Perhaps you could simplify it for us:
- there is a
player
in the world - there is an
item
actor in the world - there is an
anomaly
actor in the world - player picks up the
item
andanomaly
reacts to it
How close am I? Is this all or is the interaction more complicated?
Casting is a test + conversion. Are you the data type I think you are? If you are or can be converted, let me treat you in some special way. Casting is often automated or hidden - especially in BPs.
This is also casting:
The top one makes sense, the bottom one will fail but it will gracefully return 0 rather than crash & burn.
- if you take a Pawn and cast it to Character - it will work because deep down every Character is a Pawn
- if you take a Chaos Wheeled Vehicle and cast it to a Camera Component - that would not make much sense.
But, as mentioned above, people think they have an issue with actor Casting but, in reality, they have an issue with obtaining a reference!
Once you have your Object / Actor:
The casting part itself is trivial - it’s already done correctly above - it’s just a node to convert one thing into another. The actual question is: where the heck is the object, where is the thing we want to convert?
Where is the string so I convert it to an integer?
It’s all about finding the reference first. Actors do not know other actors exist, and rightly so! That’d would be pure chaos.
do we look at it?
- Line Trace → Get Hit Results → Actor ref → Cast / Interface
do we get close to it?
- Begin Overlap → Other Actor ref → Cast / Interface
do we click on on it?
- Get Hit Under Cursor (player controller) → Get Hit Results → Actor ref → Cast / Interface
or
- deproject mouse to world → Line Trace → Get Hit Results → Actor ref → Cast / Interface
or
- override
onClicked
in the clickable actor
Also casting is not slow.
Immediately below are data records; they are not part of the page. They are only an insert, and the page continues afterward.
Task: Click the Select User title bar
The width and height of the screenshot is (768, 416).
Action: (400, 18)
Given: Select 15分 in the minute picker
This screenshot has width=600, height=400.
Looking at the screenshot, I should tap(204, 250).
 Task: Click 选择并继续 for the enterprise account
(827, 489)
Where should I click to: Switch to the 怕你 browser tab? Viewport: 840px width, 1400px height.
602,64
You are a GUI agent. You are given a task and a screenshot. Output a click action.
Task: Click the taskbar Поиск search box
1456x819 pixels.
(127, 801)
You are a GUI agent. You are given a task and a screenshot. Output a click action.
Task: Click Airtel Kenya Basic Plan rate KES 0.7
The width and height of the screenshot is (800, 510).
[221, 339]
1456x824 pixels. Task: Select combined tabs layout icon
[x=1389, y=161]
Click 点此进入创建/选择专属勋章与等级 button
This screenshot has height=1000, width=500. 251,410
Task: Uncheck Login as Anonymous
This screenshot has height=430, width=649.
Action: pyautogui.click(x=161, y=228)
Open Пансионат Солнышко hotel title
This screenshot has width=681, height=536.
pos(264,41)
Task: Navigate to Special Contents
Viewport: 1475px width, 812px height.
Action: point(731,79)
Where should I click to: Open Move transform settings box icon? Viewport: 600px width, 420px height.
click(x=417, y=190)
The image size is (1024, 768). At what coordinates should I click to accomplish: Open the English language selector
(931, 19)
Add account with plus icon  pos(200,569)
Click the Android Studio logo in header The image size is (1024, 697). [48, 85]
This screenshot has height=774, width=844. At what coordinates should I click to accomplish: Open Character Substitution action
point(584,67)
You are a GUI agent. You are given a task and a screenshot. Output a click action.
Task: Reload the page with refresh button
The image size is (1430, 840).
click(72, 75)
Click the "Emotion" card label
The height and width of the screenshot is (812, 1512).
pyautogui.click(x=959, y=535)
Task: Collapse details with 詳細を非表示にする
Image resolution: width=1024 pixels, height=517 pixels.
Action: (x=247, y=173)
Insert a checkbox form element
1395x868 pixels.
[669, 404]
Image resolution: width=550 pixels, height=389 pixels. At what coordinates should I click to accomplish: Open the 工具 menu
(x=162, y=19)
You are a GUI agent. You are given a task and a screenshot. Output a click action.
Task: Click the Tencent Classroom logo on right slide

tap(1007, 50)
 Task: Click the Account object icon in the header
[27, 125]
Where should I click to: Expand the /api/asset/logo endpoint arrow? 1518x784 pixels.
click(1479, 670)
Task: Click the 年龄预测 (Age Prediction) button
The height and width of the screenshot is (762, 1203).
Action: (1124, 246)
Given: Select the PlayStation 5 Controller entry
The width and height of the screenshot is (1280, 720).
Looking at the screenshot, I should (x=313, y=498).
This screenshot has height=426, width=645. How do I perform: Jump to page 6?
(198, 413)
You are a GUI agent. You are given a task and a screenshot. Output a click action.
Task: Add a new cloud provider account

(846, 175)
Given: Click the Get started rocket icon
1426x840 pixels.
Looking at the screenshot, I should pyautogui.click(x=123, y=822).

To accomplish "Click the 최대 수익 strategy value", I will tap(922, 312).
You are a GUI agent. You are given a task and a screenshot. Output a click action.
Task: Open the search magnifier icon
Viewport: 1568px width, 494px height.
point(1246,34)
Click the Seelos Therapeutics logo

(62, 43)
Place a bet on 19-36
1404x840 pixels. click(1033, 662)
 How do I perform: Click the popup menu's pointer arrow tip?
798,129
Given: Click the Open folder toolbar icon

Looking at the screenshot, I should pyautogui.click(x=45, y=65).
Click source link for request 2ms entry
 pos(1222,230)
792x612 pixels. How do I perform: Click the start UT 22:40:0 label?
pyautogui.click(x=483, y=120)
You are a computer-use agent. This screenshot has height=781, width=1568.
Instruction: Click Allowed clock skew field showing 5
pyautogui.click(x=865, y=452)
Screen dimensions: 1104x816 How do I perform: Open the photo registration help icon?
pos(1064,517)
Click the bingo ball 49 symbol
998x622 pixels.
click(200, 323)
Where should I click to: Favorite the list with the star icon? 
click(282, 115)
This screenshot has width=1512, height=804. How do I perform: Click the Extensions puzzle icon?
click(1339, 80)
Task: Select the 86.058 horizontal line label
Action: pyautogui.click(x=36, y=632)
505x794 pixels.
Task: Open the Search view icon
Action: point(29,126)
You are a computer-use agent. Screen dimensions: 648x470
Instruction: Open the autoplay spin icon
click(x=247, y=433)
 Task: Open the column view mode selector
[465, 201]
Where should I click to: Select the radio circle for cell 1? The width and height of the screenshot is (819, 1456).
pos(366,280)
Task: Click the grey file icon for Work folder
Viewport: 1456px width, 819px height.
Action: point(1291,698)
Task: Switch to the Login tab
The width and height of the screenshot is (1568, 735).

Interface is slower. Interface also casts but it hides it from you. Using it all the wrong way will be slow. Don’t put stuff on Tick that does not belong there.
This is too cryptic. Here’s a whimsical scenario:
- this is the tape, It can point to any instance of an anomaly:
- the orange thing is the AnomalyBlob that is ruining my boxes:
- the tape knows which anomaly we need to fix:
Practice with this kind of communication / interaction - it is crucial to get it right early on so.
Thank you so much, you are a legend!
I’m not kissing your rear: that is the CLEAREST someone has explained casting to me.
Thank you!
It’s not completely demystified, but I definitely feel like I can approach it more confidently now. I’ll get used to it in time.